I glanced dubiously toward the deputy’s body. “We aren’t knifing Cho in the head to make sure he doesn’t zombify, are we?”

“Don’t be silly, Miss Davins. You still have one bullet.”

I blanched. “We’re not though, right?”

Ahead, sagged against a trunk as if he'd been KO'd in a boxing ring, rested the corpse of Cho Beom-Seok. Warmth had fled his skin, leaving an alabaster mask of open brown eyes and lips twisted into a sneer. In the dark there was more to imagine than visualize, but my eyes were adjusting. Didn’t take long for the tattered shadow of his throat to become recognizable flesh; bared to the night and glazed with arterial blood were glands, muscles and his mutilated trachea.

My stomach clenched. In the next instant I was one tree over vomiting.

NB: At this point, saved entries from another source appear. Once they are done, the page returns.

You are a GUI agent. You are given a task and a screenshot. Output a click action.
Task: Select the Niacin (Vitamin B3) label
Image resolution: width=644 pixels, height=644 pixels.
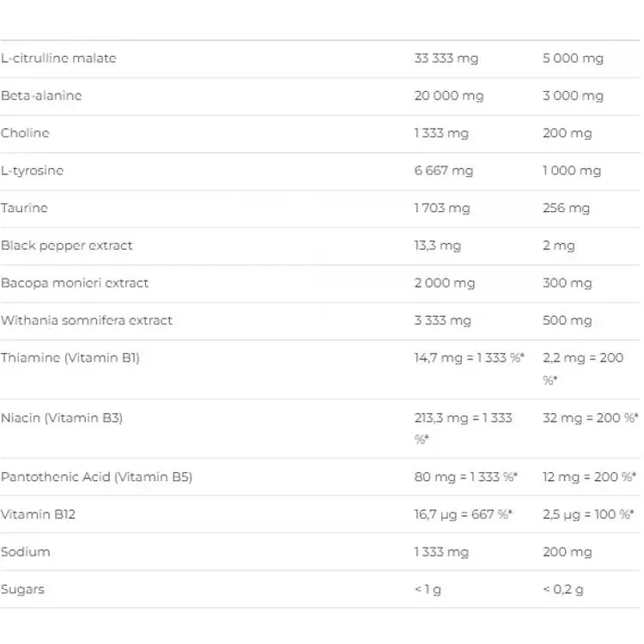pyautogui.click(x=62, y=417)
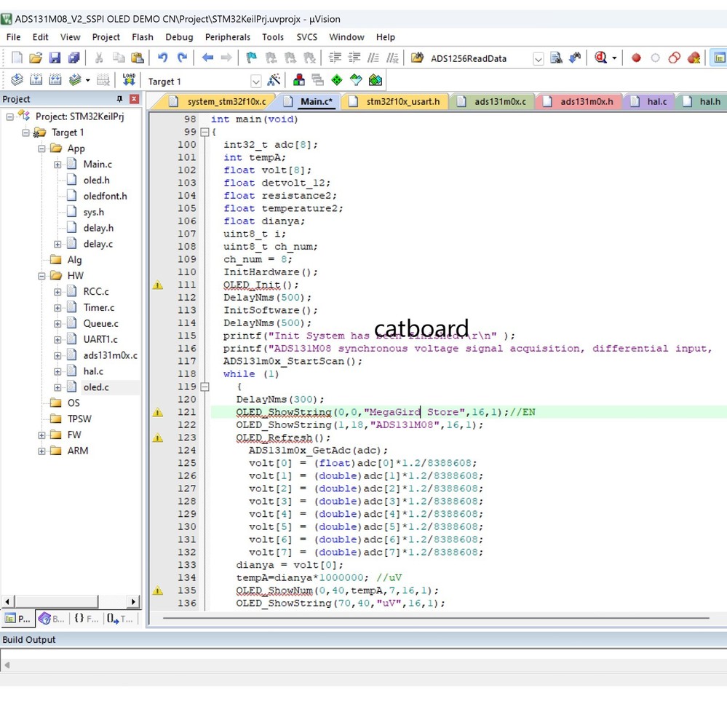Switch to the ads131m0x.c editor tab
Image resolution: width=727 pixels, height=728 pixels.
tap(499, 102)
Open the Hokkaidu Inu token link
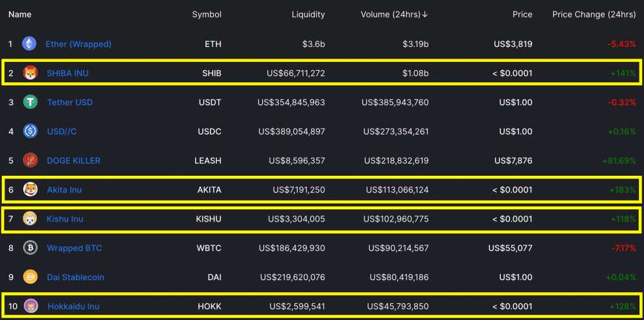The width and height of the screenshot is (644, 320). (x=73, y=306)

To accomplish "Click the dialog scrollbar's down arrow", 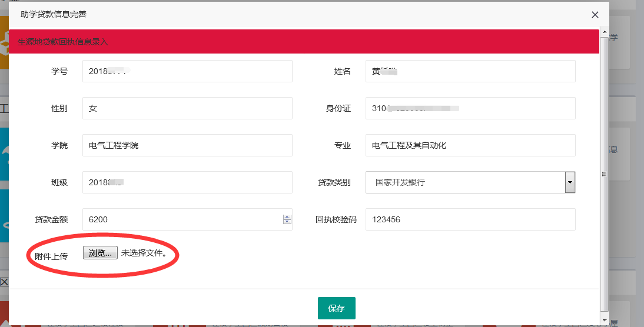I will tap(604, 320).
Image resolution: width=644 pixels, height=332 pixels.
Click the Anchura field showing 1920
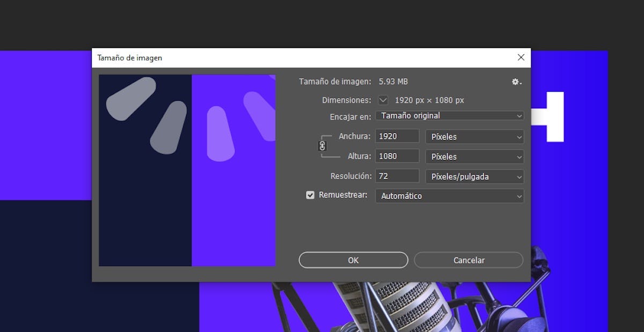coord(397,136)
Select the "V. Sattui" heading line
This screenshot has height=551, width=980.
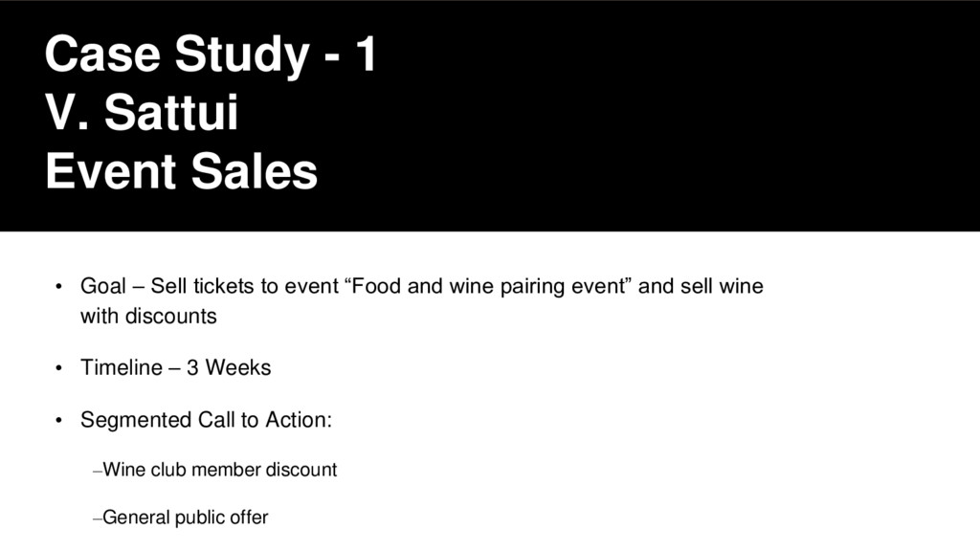[x=142, y=113]
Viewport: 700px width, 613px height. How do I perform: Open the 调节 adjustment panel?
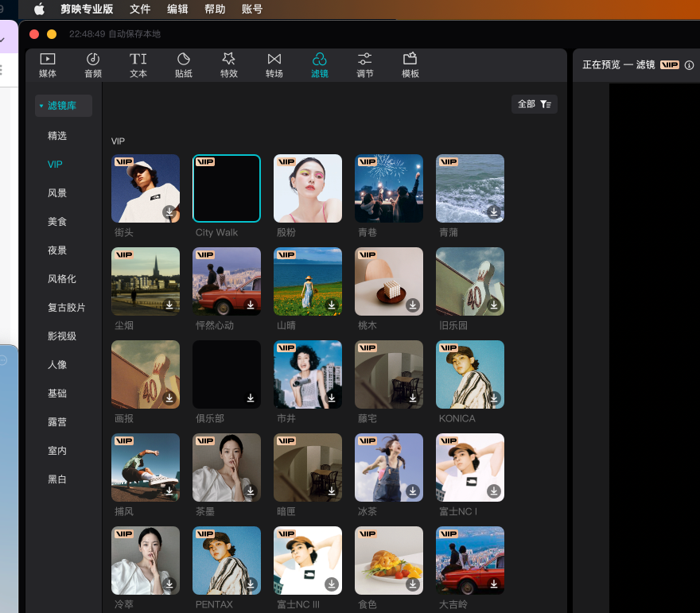[365, 65]
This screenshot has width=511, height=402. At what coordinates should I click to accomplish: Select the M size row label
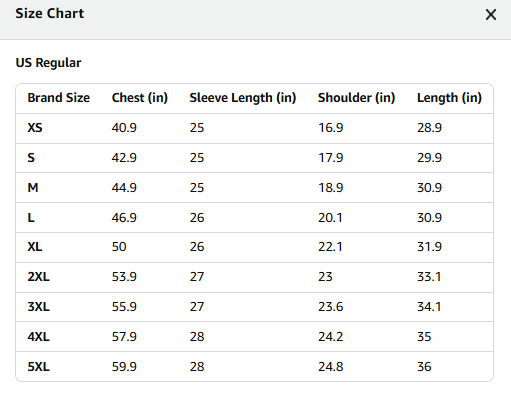click(x=33, y=188)
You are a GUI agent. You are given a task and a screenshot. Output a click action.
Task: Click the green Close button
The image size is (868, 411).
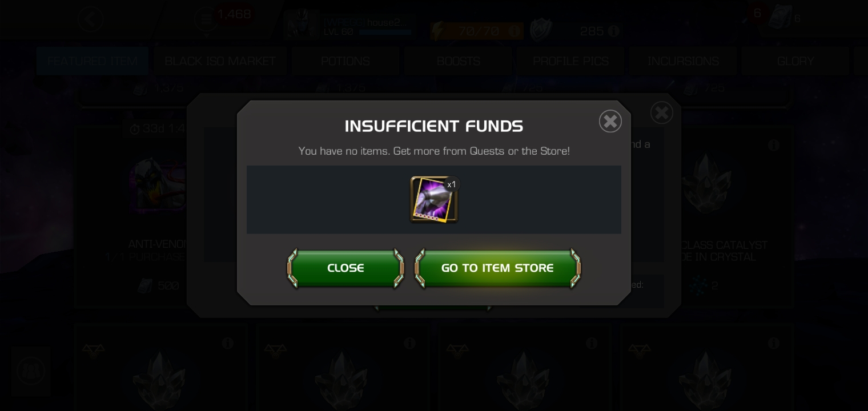click(345, 268)
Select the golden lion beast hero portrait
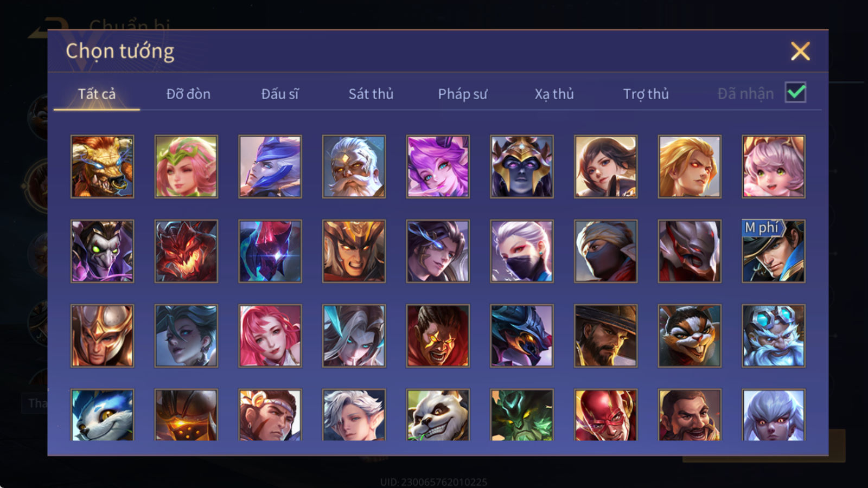Screen dimensions: 868x488 102,166
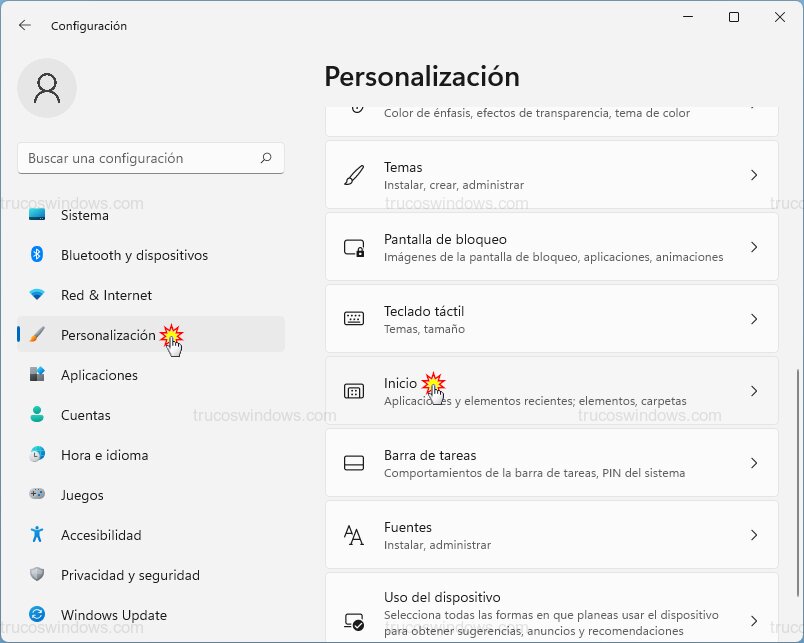Expand the Temas settings entry chevron
The image size is (804, 643).
[x=754, y=174]
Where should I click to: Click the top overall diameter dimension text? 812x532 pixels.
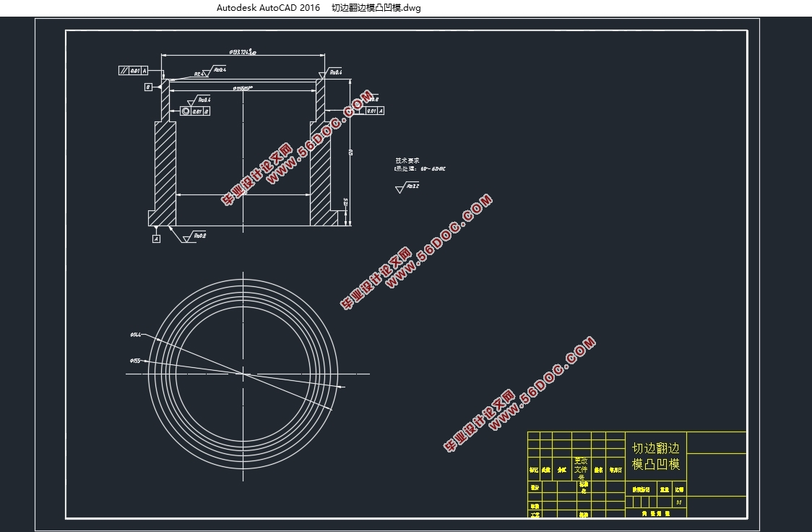pyautogui.click(x=243, y=52)
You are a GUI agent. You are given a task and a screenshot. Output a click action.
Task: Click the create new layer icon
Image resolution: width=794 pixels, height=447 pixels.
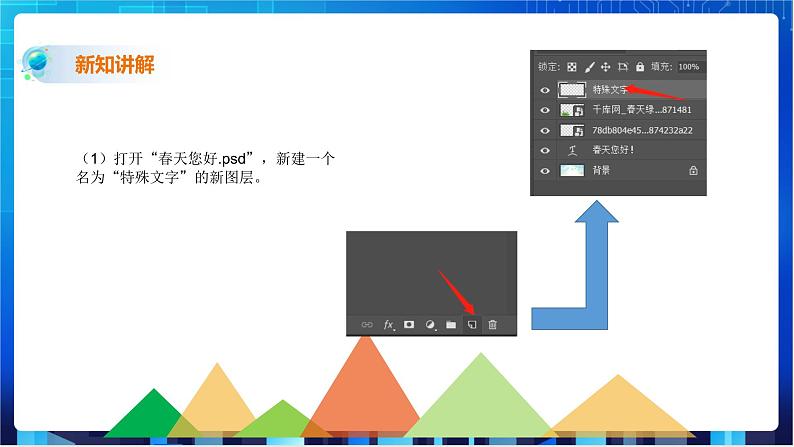(x=472, y=325)
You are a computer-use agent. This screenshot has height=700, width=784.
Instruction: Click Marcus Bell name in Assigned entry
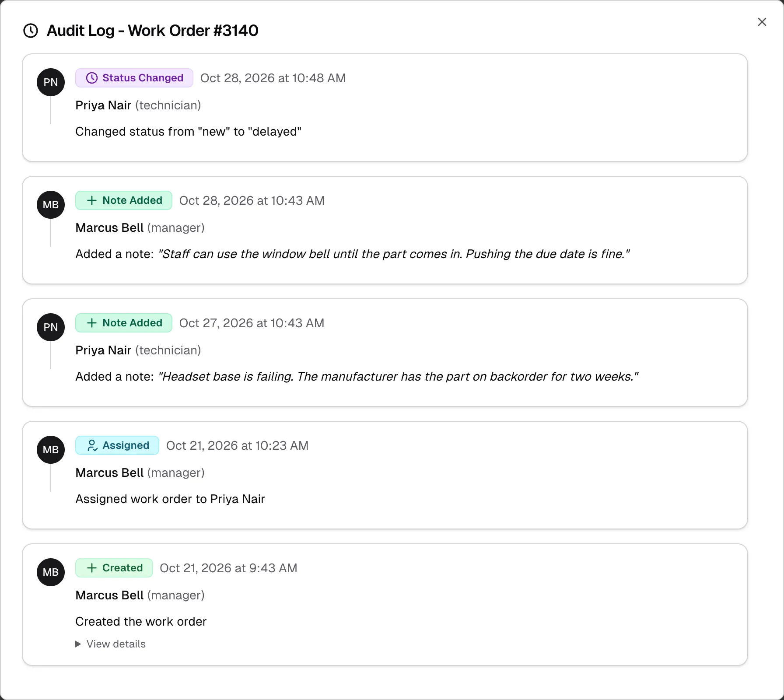pyautogui.click(x=109, y=473)
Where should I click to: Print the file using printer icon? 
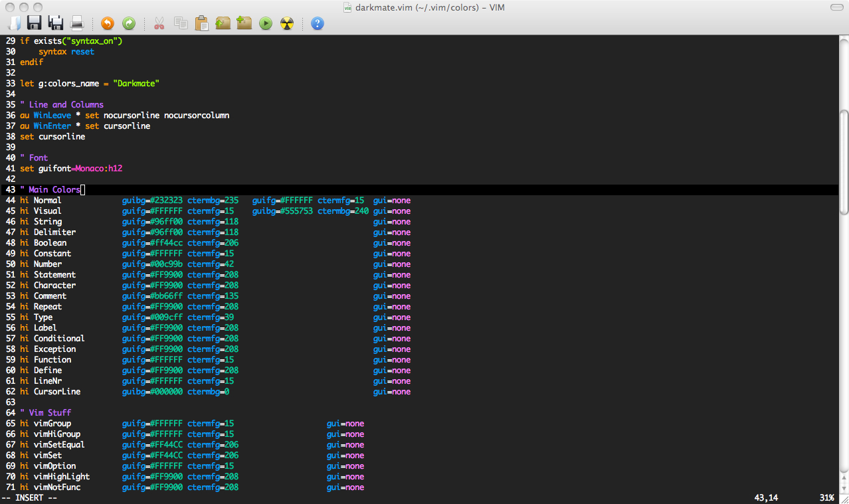[x=77, y=24]
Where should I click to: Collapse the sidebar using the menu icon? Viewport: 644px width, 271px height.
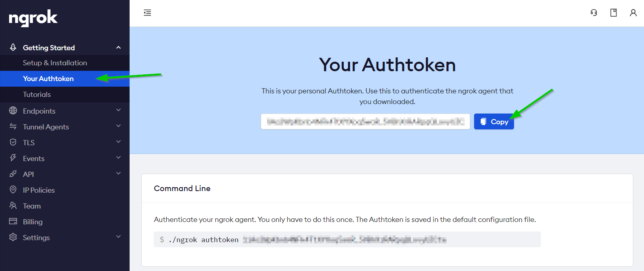pos(147,13)
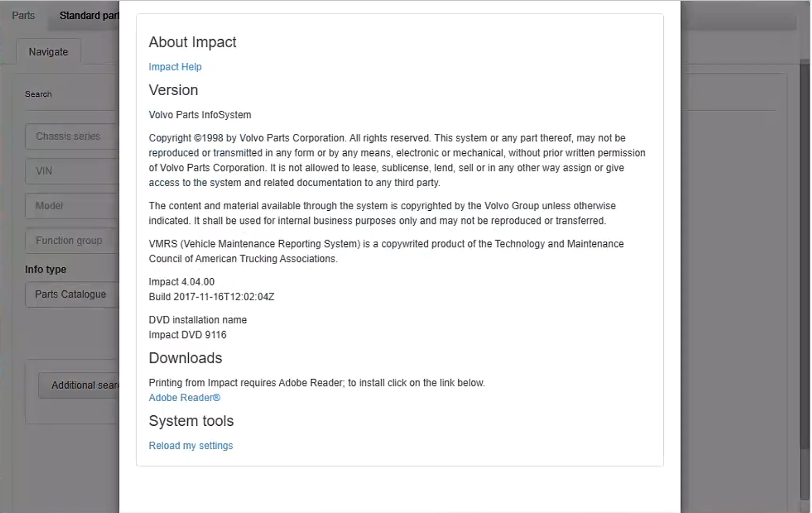
Task: Click into the Model field
Action: click(71, 206)
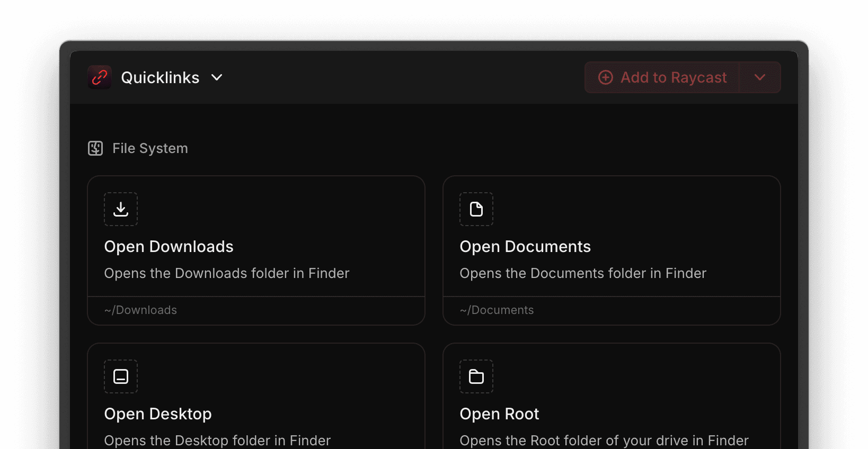Open the Open Documents quicklink title
This screenshot has height=449, width=868.
(525, 247)
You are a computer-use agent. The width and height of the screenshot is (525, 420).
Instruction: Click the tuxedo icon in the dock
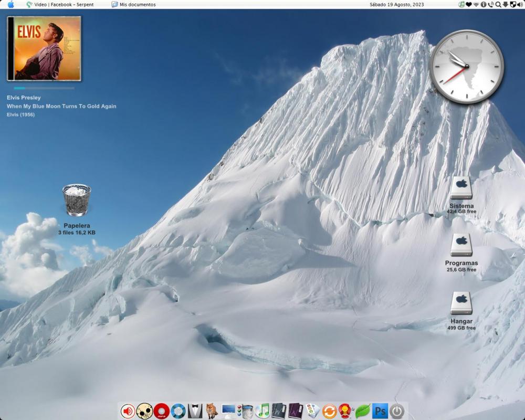(x=195, y=411)
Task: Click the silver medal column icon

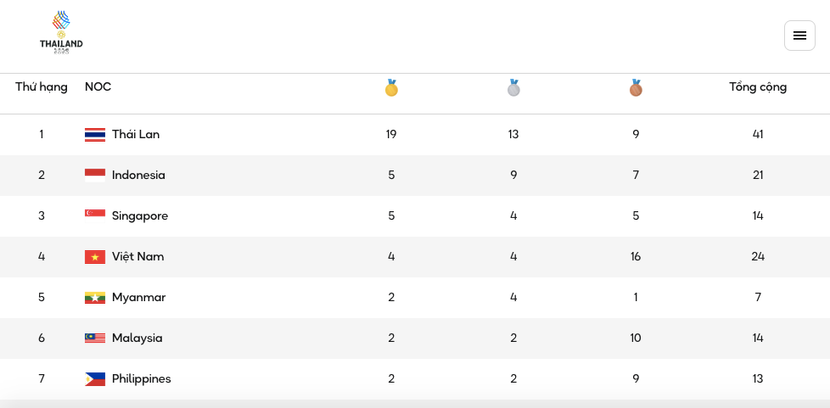Action: (513, 88)
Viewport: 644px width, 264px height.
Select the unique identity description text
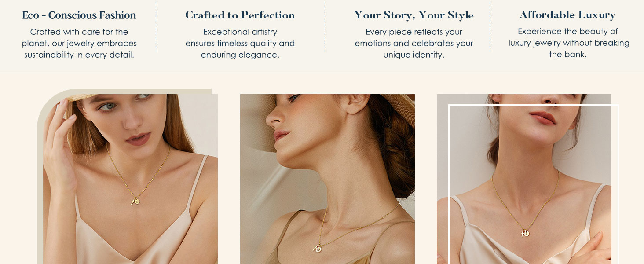pyautogui.click(x=414, y=43)
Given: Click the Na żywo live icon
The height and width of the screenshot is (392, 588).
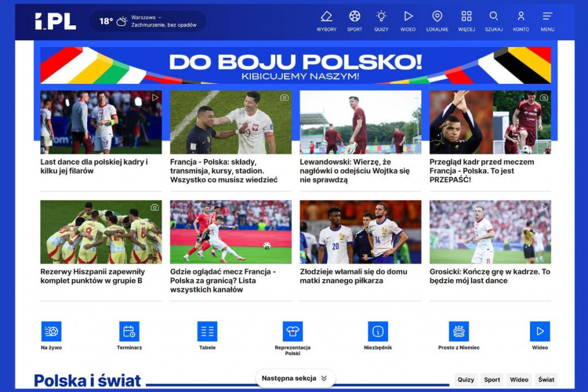Looking at the screenshot, I should click(51, 331).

The sheriff wiped his hands on the hem of Cho’s shirt and held my hair. “Can you help carry him out of sight?” he asked when my guts couldn't force anything more. “We’ll proceed through the backyard, stopping to retrieve my clothes and keys. With your permission, I’ll pull onto the lawn and we can load him in the bed.”

“You can’t do it yourself?”

“My shoulder won’t be proper for another hour,” he said with raised eyebrows.

“Sorry again,” I muttered.

“It’s alright.” Following my horrified gaze, the sheriff tipped Cho’s chin over the gaping wound. “Won’t judge you for taking a trot indoors.”

“I’m good,” I claimed, even though I wasn’t. “Ready when you are.”

Caelan tucked the gun into Cho’s pants and supported the dead man’s shoulders. Together we removed the man from the weeds and laid him flat before my stomach again went rogue.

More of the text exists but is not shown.